Most critics are raving about this film, and they’d probably tell me I just don’t get it. Yes, it’s an extremely well-made film. Yes, the actual science-fiction stuff in it about the aliens, how their technology works, and Wikus living as a half-human half-alien is really great. Yes, it looks fantastic, and the parts of it that are pretending to be a documentary look like a real documentary. The problem is, I didn’t enjoy myself at all. I fought gag reflexes, I turned my head,  I cringed, and I thought about leaving, not because it wasn’t interesting, but because it was completely disgusting. And all of that may have been worth it if there was a single person (besides one alien and his little kid) in the film to latch onto.

I also just didn’t buy the premise. The aliens are supposed to be an allegory for slum and homeless life, but I don’t see how they could have gotten into this predicament.

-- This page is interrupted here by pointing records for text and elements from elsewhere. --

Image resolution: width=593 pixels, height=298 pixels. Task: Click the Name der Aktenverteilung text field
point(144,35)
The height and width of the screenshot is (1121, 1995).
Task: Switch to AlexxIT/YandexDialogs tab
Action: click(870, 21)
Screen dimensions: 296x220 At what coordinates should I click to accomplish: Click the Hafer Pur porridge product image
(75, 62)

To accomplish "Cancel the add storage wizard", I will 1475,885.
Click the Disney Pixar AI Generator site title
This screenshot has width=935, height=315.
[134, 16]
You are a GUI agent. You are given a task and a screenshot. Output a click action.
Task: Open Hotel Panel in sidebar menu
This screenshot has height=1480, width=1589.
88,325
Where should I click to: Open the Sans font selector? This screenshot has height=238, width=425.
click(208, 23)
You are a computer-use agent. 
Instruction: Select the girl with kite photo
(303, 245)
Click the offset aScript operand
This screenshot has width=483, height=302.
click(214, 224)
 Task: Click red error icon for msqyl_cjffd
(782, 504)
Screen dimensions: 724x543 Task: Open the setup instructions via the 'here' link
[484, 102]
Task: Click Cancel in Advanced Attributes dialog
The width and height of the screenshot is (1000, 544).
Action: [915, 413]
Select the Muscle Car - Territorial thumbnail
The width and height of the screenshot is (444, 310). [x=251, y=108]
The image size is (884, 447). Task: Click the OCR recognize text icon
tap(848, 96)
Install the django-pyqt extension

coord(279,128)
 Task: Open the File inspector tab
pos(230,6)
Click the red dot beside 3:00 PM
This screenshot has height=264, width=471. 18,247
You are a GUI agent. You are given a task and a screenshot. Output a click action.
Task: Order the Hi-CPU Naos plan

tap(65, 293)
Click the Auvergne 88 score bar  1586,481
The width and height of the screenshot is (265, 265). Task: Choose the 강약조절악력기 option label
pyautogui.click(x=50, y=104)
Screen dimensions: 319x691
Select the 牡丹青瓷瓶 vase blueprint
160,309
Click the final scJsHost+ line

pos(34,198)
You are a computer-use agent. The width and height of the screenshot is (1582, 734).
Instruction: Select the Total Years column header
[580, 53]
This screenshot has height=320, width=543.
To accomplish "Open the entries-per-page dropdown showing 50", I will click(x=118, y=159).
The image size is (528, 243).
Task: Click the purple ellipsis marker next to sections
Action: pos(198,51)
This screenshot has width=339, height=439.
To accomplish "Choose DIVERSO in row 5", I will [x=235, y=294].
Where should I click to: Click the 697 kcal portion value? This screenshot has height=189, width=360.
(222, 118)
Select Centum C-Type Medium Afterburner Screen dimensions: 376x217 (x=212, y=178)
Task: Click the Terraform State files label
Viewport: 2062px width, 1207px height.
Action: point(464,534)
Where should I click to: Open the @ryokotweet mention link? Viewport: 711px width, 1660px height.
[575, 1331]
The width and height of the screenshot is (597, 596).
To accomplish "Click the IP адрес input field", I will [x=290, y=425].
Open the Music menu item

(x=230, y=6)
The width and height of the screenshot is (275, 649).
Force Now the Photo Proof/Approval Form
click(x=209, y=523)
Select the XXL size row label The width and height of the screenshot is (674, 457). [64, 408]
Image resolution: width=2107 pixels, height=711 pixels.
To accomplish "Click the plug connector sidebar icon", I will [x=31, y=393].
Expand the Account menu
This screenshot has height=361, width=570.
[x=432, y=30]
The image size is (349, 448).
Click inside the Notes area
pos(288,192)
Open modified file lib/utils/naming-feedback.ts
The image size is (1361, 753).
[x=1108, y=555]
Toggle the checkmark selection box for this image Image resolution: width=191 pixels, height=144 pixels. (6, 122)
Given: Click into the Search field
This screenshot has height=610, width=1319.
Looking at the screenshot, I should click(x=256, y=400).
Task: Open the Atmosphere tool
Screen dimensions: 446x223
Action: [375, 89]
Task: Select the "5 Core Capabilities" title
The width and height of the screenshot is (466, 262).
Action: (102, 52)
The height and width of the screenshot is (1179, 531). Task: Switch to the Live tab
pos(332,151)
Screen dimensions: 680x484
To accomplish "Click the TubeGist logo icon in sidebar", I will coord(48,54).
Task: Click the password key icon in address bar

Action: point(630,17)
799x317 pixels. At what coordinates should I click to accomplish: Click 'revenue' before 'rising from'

They’re several times stronger than humans, and even though they can’t get to their mother ship, they have tons of working weapons that are far more sophisticated than anything on Earth. We see those weapons used several times in the film, including a mech suit, and I couldn’t help but wonder why the humans were depicted as being stronger than the aliens. And it isn’t because they’re passive aliens, not with those weapons.

And the conceit of it being a documentary was dropped fifteen minutes into the film. I was really on board with it when I thought the whole thing was going to be in documentary style– we see several interviews with various professionals and locals giving their opinions and observations about the situation, and we follow Wikus into the slums, all just like a documentary, until there’s suddenly a camera in a place it couldn’t possibly be: inside an alien house, while they’re obviously having a conversation they wouldn’t be having if there was a camera there. I thought maybe there would be some explanation for this, but instead, the documentary idea was dropped completely until the last ten or fifteen minutes of the film, and it started being edited like a regular film narrative, except the film quality was still documentary-esque.

The film does have a very strong third act, and the final scene is classic science fiction. I suppose I should be disappointed that the climax is a big shoot-out, but I was ready for action to break up the constant stream of disgusting sequences of throwing up, torture, limbs being chopped off, and other things I won’t even mention. I guess I don’t understand why a film can’t be fun to watch while simultaneously giving social commentary. It just wasn’t subtle enough for me– I felt like I got the entire social message from the trailers, and ultimately, all I was really left with after two hours was that same message.